If anyone walked by he would ask how they were doing, even if they were 20 ft away and actively talking to someone else. And on the off chance that they responded to him and said something kinda disinterested like "Fine, you?" his answer was always "Just another day in paradise!" Now this might not seem so bad, but when you hear it 600 times a day for 3 days straight, it kinda gets under your skin.

I seriously thought that I was going to be forced to repeatedly stab him in the face with my corkscrew.
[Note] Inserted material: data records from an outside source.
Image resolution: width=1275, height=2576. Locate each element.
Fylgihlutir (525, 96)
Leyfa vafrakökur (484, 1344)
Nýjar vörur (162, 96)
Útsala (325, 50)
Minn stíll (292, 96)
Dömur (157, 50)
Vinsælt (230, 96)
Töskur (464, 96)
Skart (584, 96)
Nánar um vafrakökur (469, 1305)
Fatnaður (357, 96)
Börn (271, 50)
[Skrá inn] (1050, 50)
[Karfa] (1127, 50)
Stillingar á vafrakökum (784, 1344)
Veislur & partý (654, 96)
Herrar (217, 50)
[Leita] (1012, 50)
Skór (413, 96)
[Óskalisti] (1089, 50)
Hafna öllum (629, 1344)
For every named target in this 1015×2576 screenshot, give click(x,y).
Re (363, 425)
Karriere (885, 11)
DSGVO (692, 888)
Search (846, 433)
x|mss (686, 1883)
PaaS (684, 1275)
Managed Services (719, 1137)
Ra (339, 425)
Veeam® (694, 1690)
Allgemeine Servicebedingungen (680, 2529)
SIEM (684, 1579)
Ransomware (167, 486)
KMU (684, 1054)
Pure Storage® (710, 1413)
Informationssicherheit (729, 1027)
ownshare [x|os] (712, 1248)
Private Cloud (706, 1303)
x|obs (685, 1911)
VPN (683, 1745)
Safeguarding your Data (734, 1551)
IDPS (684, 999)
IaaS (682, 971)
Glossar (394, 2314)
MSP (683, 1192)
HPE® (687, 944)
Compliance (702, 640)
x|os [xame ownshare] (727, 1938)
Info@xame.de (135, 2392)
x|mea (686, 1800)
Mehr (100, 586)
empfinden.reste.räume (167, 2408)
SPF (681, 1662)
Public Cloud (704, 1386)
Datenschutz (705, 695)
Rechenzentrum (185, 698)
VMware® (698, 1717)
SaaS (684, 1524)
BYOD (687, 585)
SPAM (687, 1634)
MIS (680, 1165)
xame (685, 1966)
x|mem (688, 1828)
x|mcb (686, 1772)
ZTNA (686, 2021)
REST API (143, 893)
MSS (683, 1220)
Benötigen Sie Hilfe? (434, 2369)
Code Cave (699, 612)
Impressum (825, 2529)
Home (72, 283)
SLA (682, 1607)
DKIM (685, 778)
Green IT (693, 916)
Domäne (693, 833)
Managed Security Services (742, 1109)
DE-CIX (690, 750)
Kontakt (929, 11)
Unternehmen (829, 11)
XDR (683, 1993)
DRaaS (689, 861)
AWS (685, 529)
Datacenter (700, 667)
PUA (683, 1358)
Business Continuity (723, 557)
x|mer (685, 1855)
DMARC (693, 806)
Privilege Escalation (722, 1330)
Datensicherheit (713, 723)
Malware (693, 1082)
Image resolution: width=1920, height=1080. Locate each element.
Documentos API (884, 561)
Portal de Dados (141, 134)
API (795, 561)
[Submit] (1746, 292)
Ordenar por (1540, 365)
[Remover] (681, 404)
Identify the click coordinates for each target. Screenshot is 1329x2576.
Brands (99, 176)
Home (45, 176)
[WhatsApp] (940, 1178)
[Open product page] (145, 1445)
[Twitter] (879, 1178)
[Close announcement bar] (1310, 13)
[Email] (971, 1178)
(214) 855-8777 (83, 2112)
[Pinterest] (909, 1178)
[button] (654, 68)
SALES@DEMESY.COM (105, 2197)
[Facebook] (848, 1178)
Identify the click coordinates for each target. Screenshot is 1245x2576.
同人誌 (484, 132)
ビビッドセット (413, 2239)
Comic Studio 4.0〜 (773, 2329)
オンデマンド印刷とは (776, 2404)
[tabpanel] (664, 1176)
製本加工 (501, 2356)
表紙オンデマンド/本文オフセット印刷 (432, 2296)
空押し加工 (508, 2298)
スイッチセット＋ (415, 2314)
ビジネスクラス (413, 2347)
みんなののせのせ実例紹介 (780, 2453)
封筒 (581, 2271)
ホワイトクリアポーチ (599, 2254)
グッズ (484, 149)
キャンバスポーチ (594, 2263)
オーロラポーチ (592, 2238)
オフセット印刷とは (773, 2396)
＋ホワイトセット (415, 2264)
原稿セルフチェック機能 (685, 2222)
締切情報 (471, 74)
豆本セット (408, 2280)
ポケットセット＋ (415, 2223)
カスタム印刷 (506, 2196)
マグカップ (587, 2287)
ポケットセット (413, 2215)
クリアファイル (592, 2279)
While on the subject of people who I wanted to stab in the face with a corkscrew, I was also forced to work for about 3 hours, and share my tips with a guy who said he was a bartender for 10 years... I'm pretty fucking sure that was a lie. How do I know?
  • The bitch didn't look a day over 23... but since I didn't card him it's possible, though not probable that he was old enough to have tended a bar for 10 years.
  • The bitch did not know how to pour a beer into a glass... In fact after watching him pour two beers which ended up being all foam because of the way they were poured, I told him I would pour ALL the beer from then on out, because he sucked at it. (Now those of you who have actually worked with me in a professional setting know that up until a certian point, I make every effort to put things politely when dealing with others... I reached that point with him and did in fact actually say "NO! Get away from the beer cooler. I'm pouring the beer because YOU SUCK AT IT!" I was actually forced to tell him in those exact words.)
  • When someone asked for a bloody mary and he started to make it, he started by pouring Dewar's Scotch into it. When I asked him what he was making, and he told me "That guy wanted a bloody mary" I told him, "No, a bloody mary is a vodka drink" so what did he do? He reached for the Bacardi and poured it in on top of the Dewar's. It was about that time that I told him to go sit at the end of the bar and fill cups with ice because he was no longer allowed to touch the bottles.
  • During a lull in business I asked him if he was actually trained as a bartender, or if he was just learning as he went along. It was at this point he told me that he'd been a bartender for 10 years. (I think he meant that he'd been dreaming of being a bartender for 10 years but had never in fact seen a proper drink poured.)
  • When the night ended and the guy left, the other guy I was working with looked at me and said "Who was that guy, and was it just me, or was he AWFUL?" I responded "No, he really WAS AWFUL, and he told me that he's been a bartender for 10 years..." The other bartender just laughed at that statement.
Ok, so now that I've gotten all that out of my system I'll talk to you kids later.


Meljoy, J-Dubs, I am very sorry I couldn't go out with you on Saturday, but as you can see I had my hands full all weekend, and as such I was pretty damned exhausted. We'll go out soon, I promise!!!